Economies of the Literary Nation: Literary Capitalism and Nationalism in the Long 19th Century
A conference in Budapest, 13–14 June 2022,
with keynote speaker
Prof. Galin Tihanov (George Steiner Professor of Comparative Literature at Queen Mary University of London)
The concept of “national literature” was one of the best-selling ideas in the long 19th century. The conviction that the forms and themes of literature were best determined by (inherited or resurrected) national traditions and that their main task was to articulate the nation’s character and demonstrate its spiritual merits enjoyed immense transnational virulence. The success of literary nationalism, however, was propelled by socio-economic tendencies bound up less with national traditions than modern market culture. National literatures were forged and consolidated as praxis and canon amidst (and by the means of) the commercialization and industrialization of literary production, distribution and consumption.

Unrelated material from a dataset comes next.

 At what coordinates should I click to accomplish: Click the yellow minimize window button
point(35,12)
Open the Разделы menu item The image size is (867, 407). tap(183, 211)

The joint march of nationalism and capitalism framed the nineteenth-century reconfiguration of the literary field in manifold ways. Literature became a privileged site for the self-assertion of national movements which in turn demanded considerable economic resources to finance the infrastructure and institutions of national culture. As much the efficient distribution of the nation’s literary output relied on commercial channels, literary commerce (as well as the marketing of nationalism on the whole) grew into a non-negligible economic factor. Conversely, the development of national markets, and not only cultural ones, was feeding on a collective consciousness raised and nurtured by national literature. Notwithstanding their interdependences, the respective tendencies of literary nation-building and capitalist transformation remained conflictual throughout the 19th century. In addition to the negotiations of spiritual and utilitarian values, the national framing of literature was also confronted with the felt cosmopolitanism of capitalism, i.e. its reluctance to observe political, geographical, and cultural boundaries. Whereas literary historiography and criticism asserted the national idiosyncrasy of literary ideas, forms, and genres, in capitalist economies these cultural goods and assets could only be recognized as standardized items offered in market exchange, transcending their national belonging.
We invite papers that tackle this entanglement of literature, nationalism, and capitalism from aesthetic, political, and economic aspects, as represented in nineteenth-century criticism, cultural praxis, or poetry, fiction and drama. We are equally open to national case studies and to larger-scale comparative explorations.